Quickflix (ASX: QFX) and Rewardle (ASX: RXH) have announced a partnership that will see the companies work together in an attempt to drive customer acquisition for Quickflix while adding value and increased engagement for Rewardles merchants and members.
Quickflix, a TV and Movie streaming and DVD rental service, believes to see value in teaming up with Rewardle’s customer loyalty program. Rewardle is a next generation membership, points, rewards and payments platform operating as the modern-day digital version of traditional local merchant “get one-free” loyalty card programs. They have over one million members using local business such as cafés, gyms and fast food stores.
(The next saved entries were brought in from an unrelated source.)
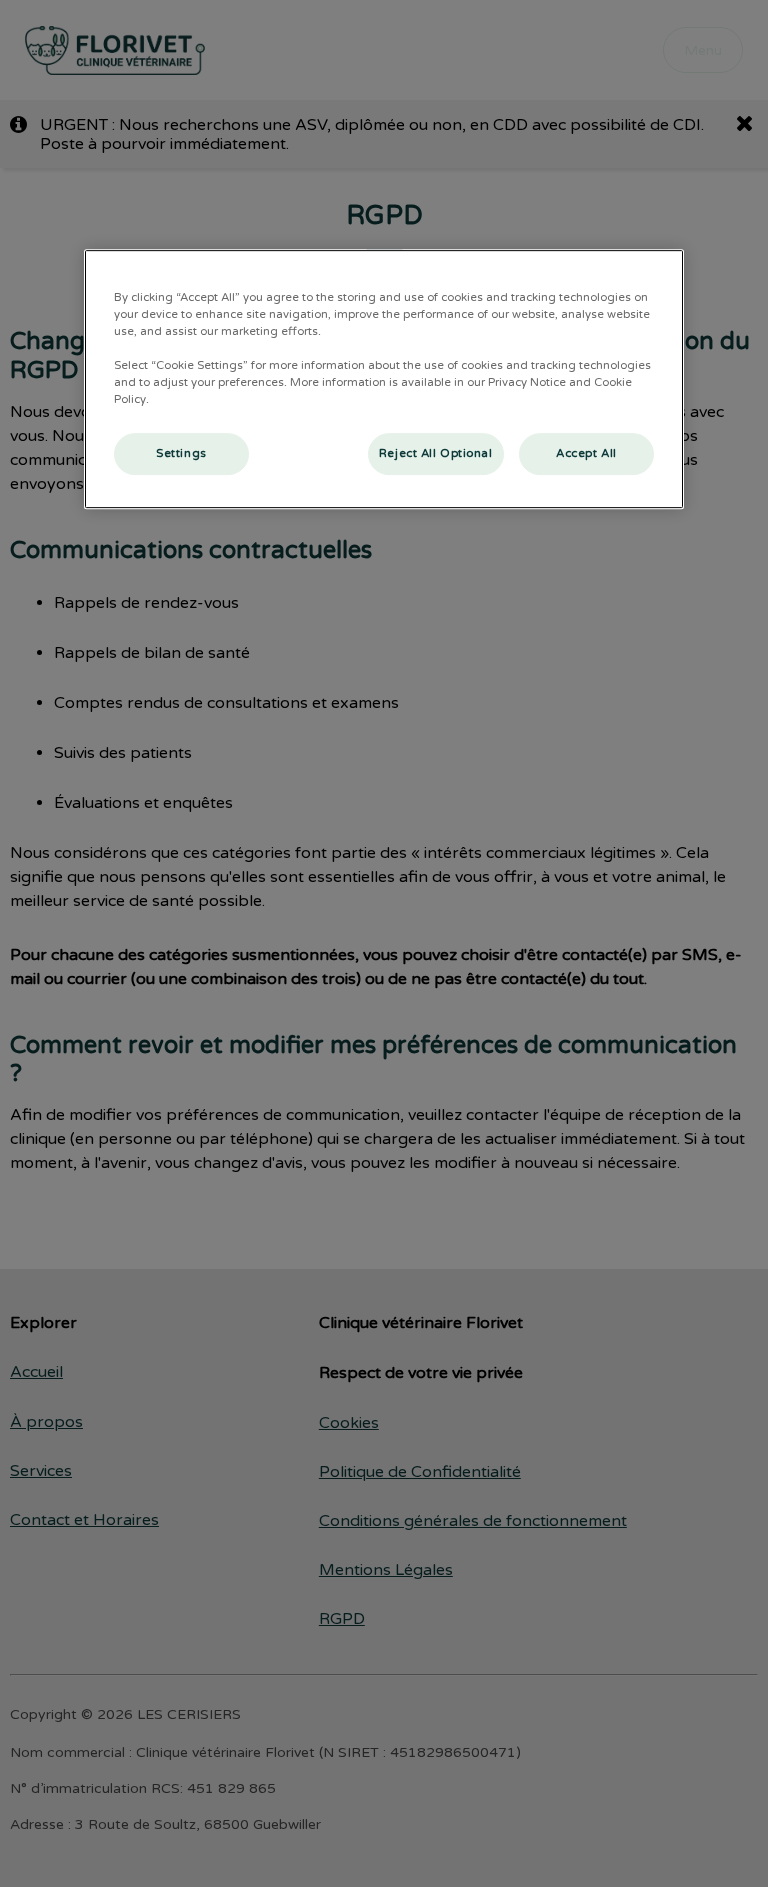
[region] (384, 379)
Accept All (586, 454)
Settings (181, 454)
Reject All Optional (436, 454)
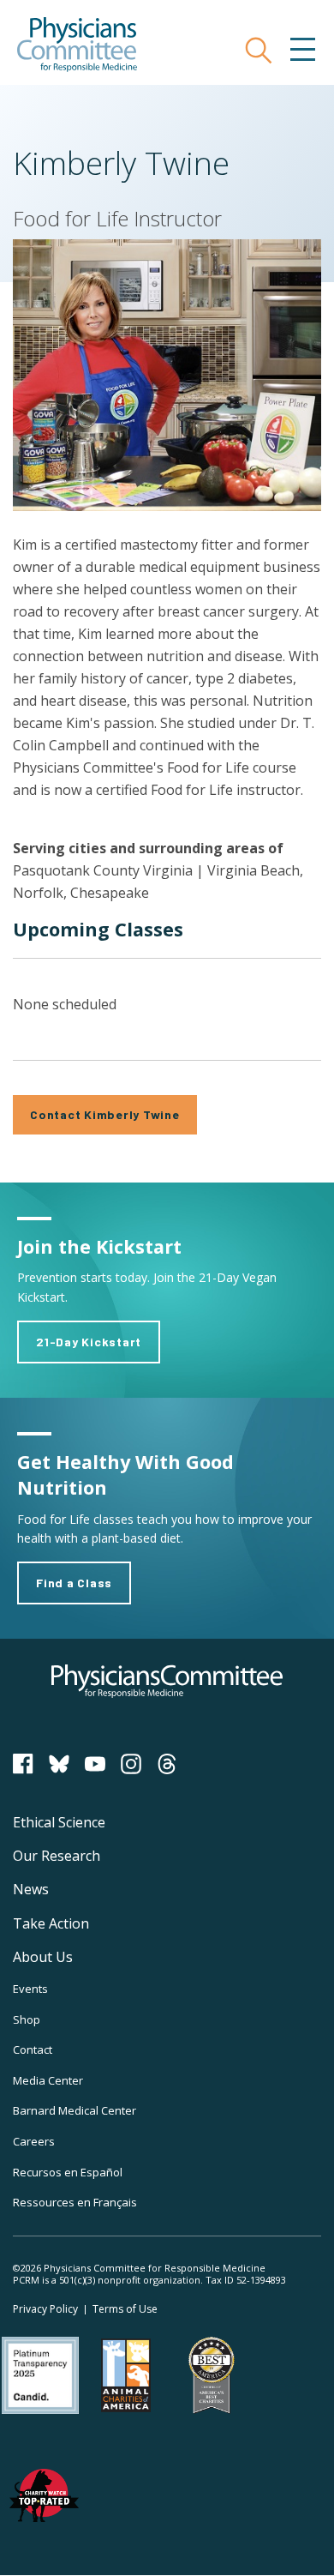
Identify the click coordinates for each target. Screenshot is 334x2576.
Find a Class (74, 1582)
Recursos (67, 2172)
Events (30, 1988)
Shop (26, 2019)
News (31, 1889)
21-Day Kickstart (88, 1341)
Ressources (75, 2202)
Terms (125, 2309)
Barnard (74, 2110)
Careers (34, 2141)
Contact (32, 2049)
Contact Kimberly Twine (105, 1114)
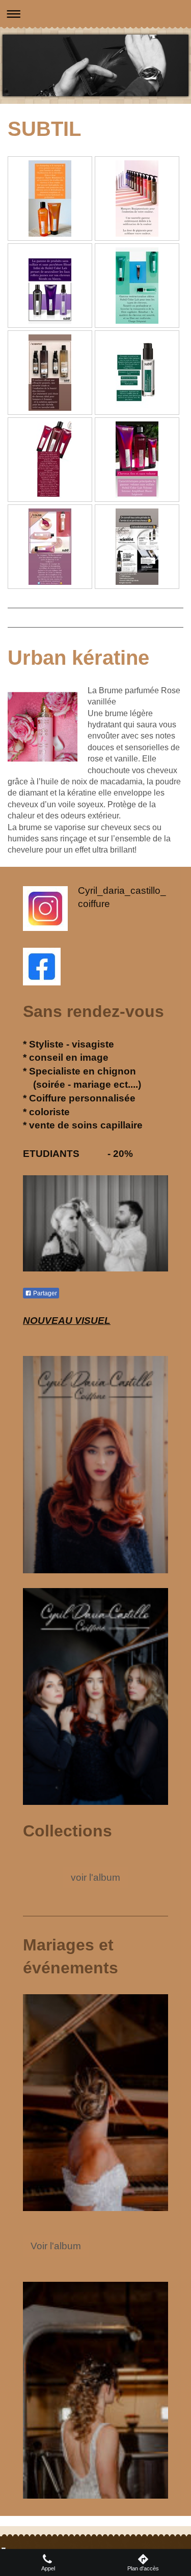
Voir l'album (56, 2246)
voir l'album (95, 1877)
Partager (44, 1293)
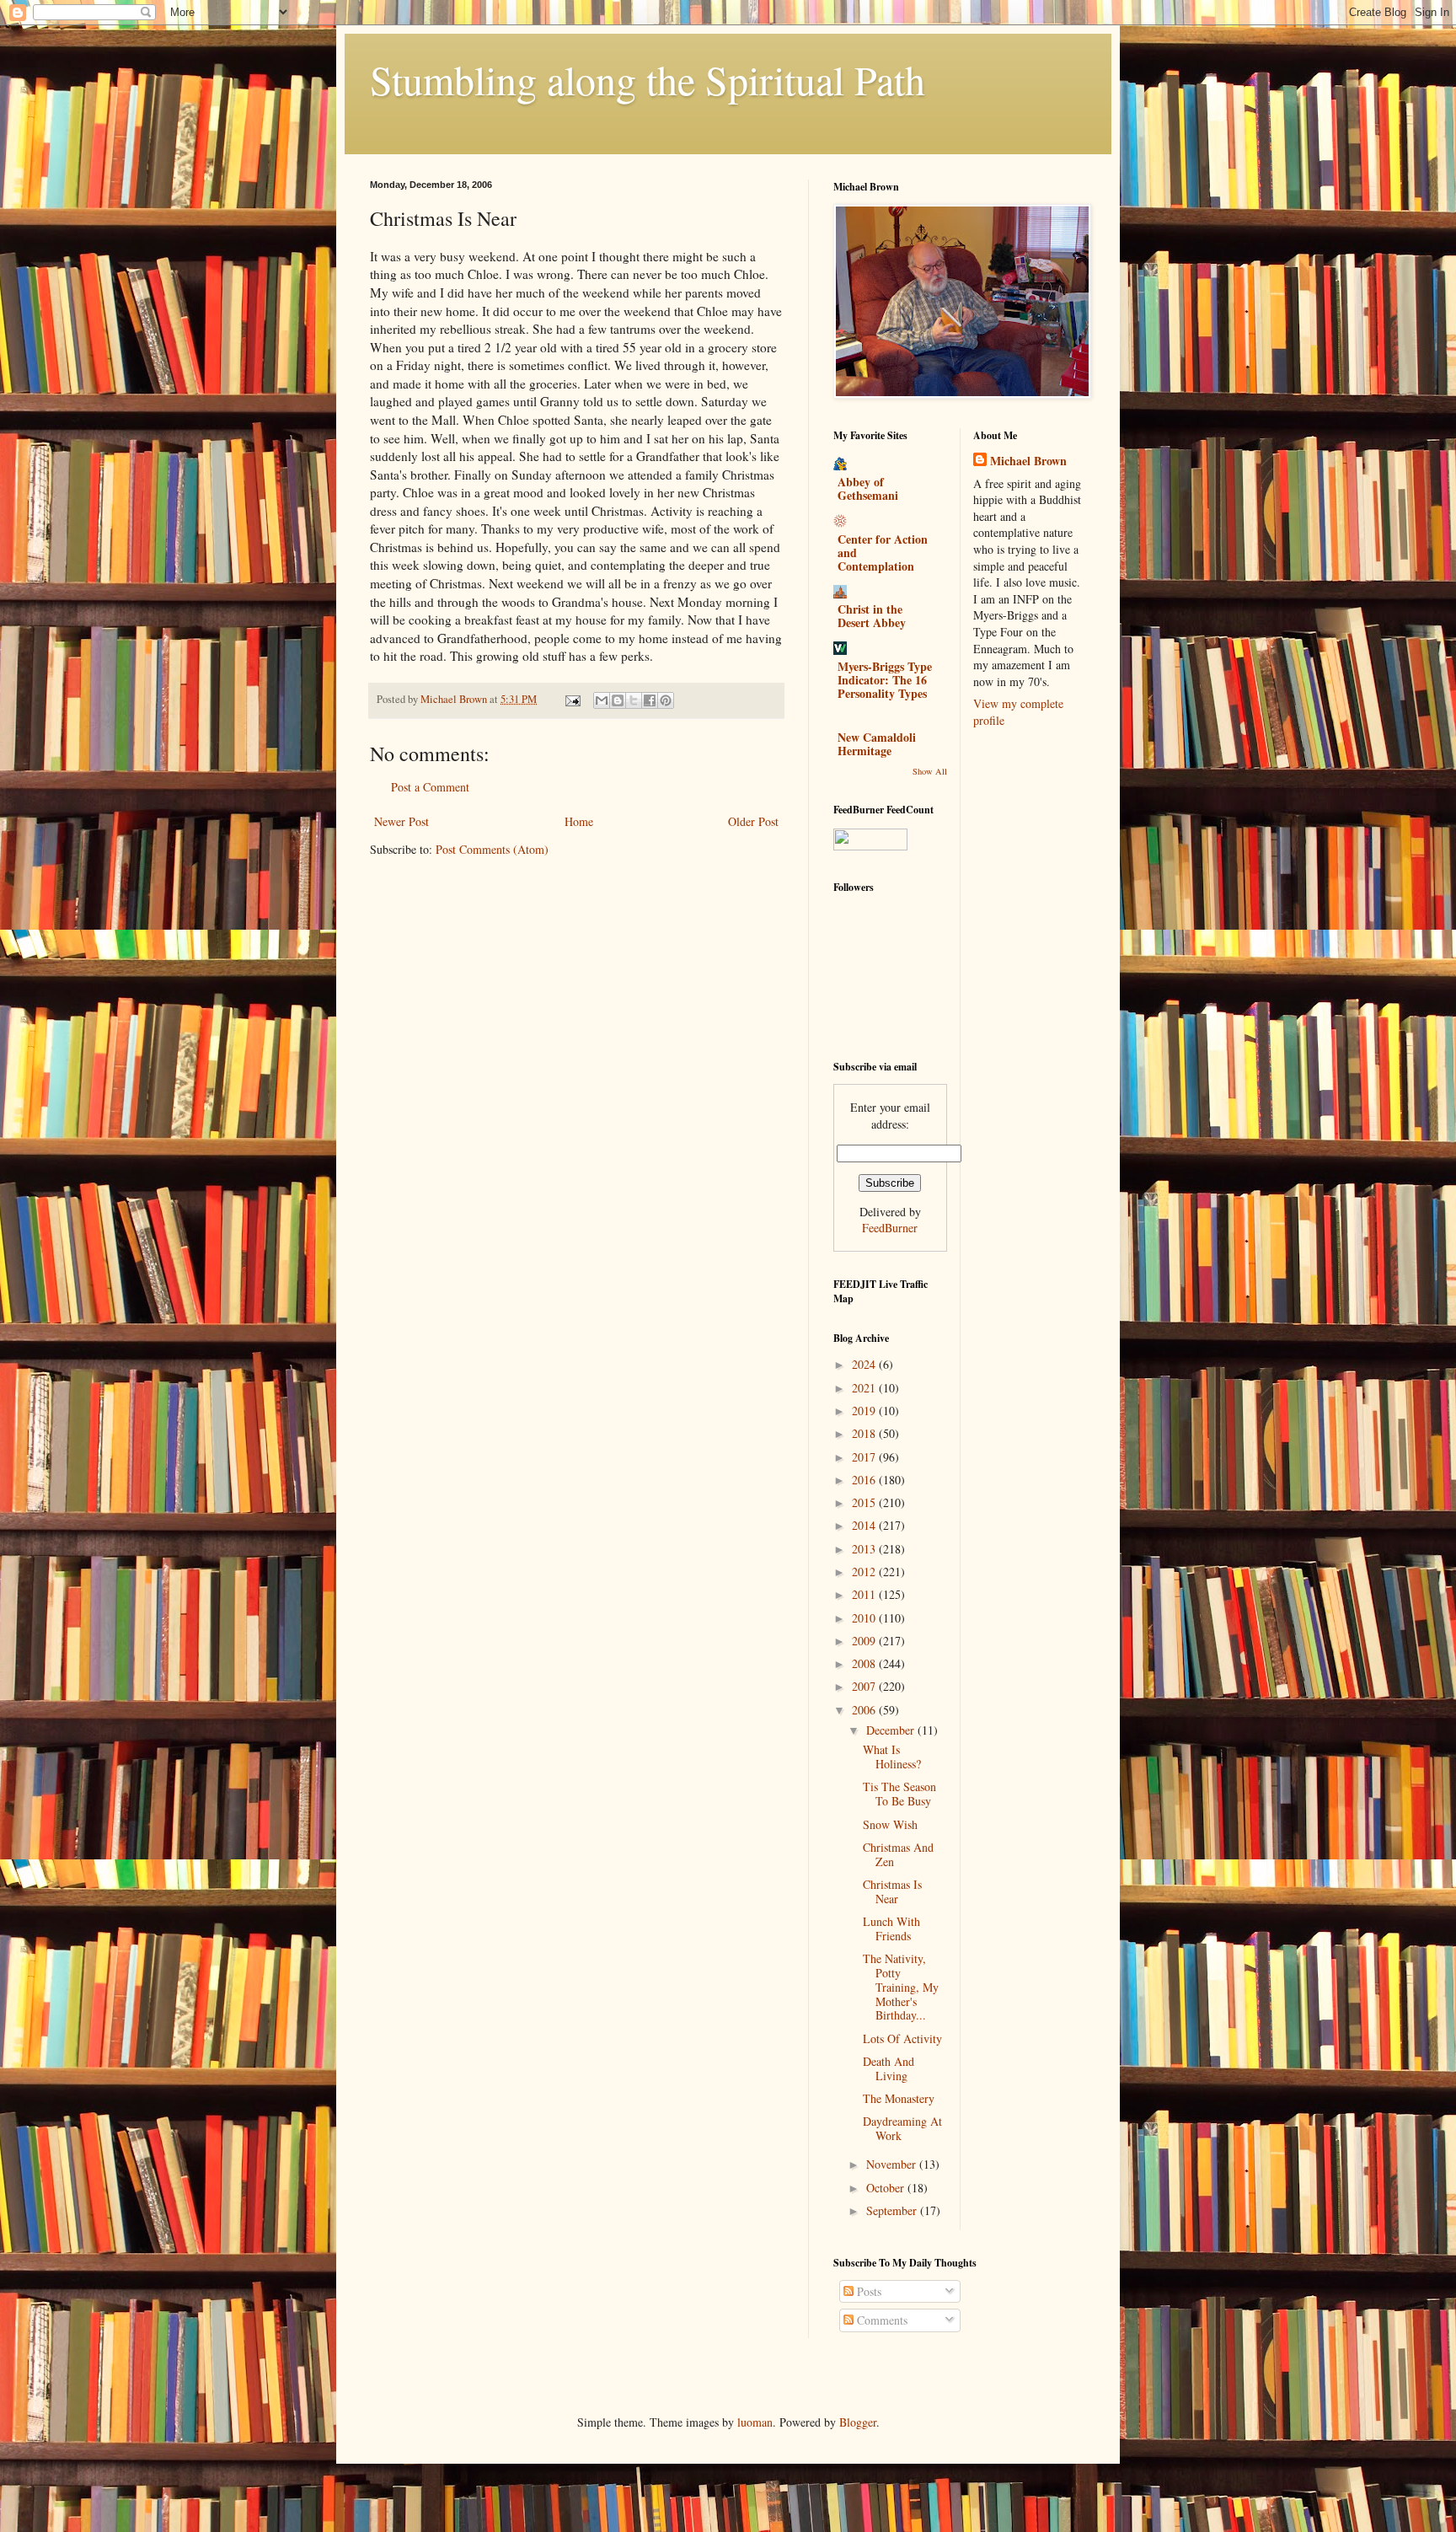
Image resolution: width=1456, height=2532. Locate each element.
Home (579, 821)
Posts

Under the agreement Rewardle will integrate special offers for Quickflix streaming entertainment as rewards that will be made available to members for redemption via its platform.
Following the release of Netflix and increased competition among streaming providers in Australia, Quicklfix is hoping the partnership will increase customer awareness and uptake.
According to Quickflix CEO Stephen Langsford “Rewardle is enjoying rapid growth and represents an exciting new channel to reach our target audience. Quicklfix has established a great streaming platform and is bolstering its subscription streaming content in partnership with Presto.”
After a strong finish at the end of last year, Rewardle has since made a net loss of $4.2 million for the first half of the 2015 financial year. Rewardle is hoping the addition of a Quicklfix to its rewards programs will increase customer uptake and value for shareholders. Rewardle MD Ruwan Weerasooriya stated “Movie and TV streaming entertainment serves as a fantastic, high-value member reward incentive. It is an exciting new category for Rewardle to participate in and we are delighted to be partnering with Quickflix which shares our spirit for innovation and being at the forefront in driving new consumer behaviour.”
In September last year we at Wise-Owl issued a float watch for Rewardle. We recognised that the company is reliant on external capital and that there are limited barriers to entry leaving the company exposed to competitive risks.